TASK BRIEF: Although the data holds pictures, return only the lines from the one containing "Instruction: Click the" to the end, exactly, and without them.

GIVEN DATA:
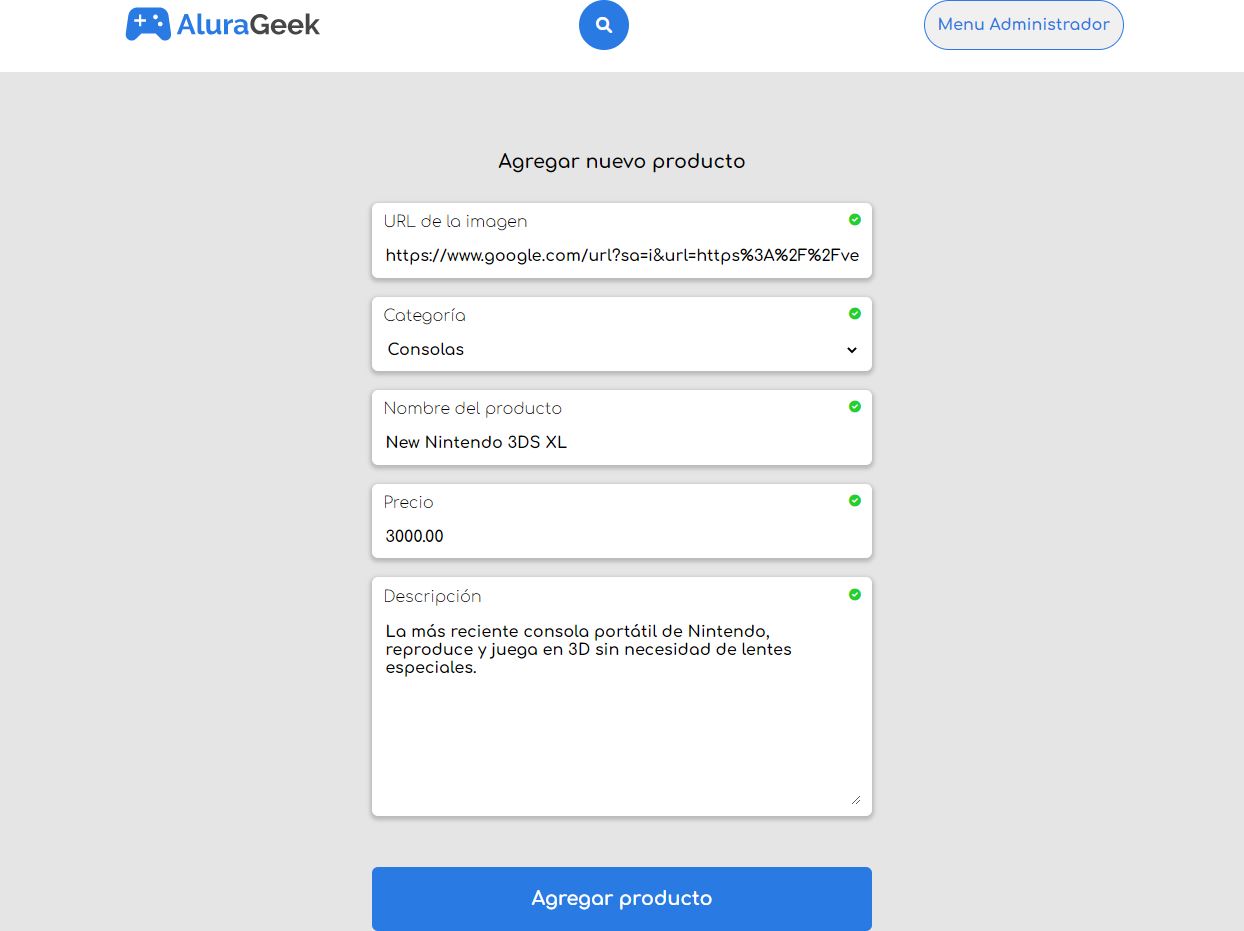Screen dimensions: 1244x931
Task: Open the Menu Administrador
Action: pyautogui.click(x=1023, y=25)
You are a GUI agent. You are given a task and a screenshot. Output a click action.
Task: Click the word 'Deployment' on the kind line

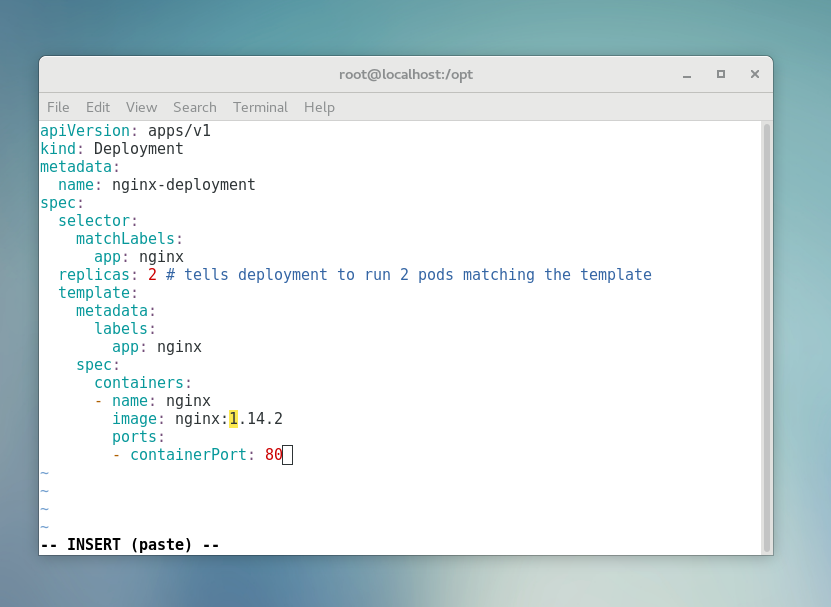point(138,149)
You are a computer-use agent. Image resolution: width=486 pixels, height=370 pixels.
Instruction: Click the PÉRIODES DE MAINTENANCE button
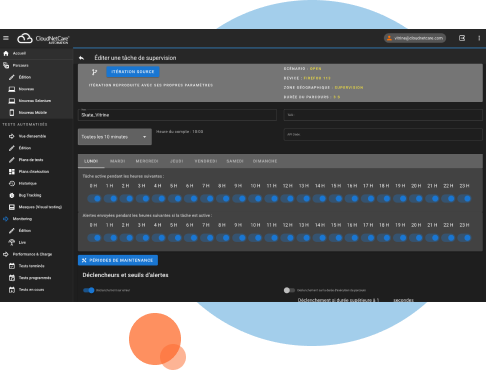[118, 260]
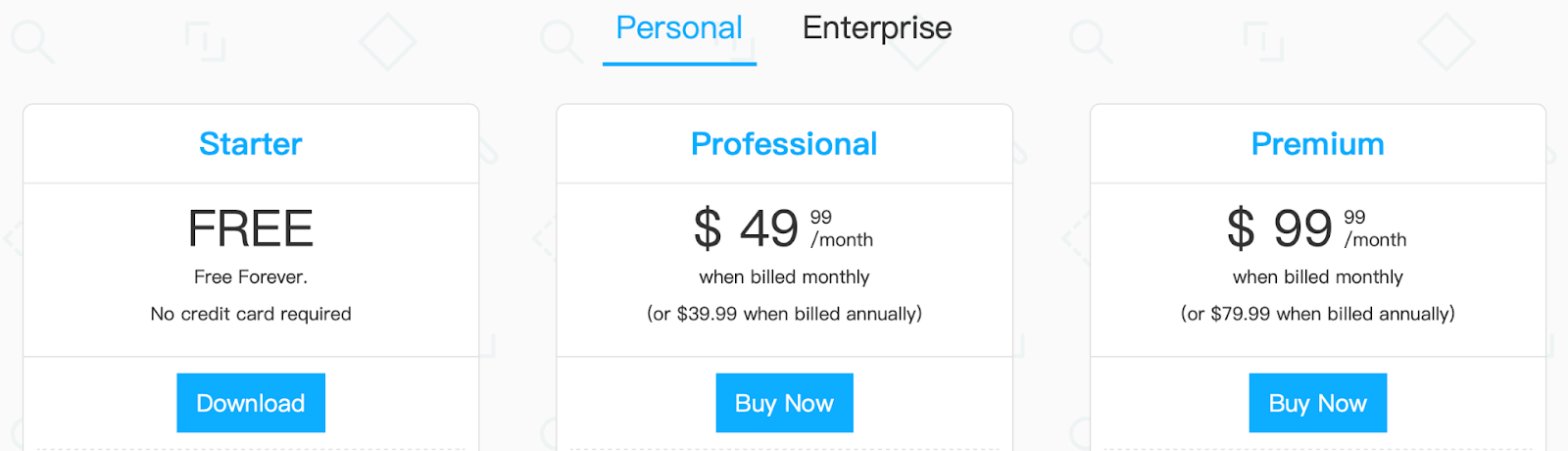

RESPONSE FOR THIS EXERCISE:
Instruction: Click the PÉRIODES DE MAINTENANCE button
[118, 260]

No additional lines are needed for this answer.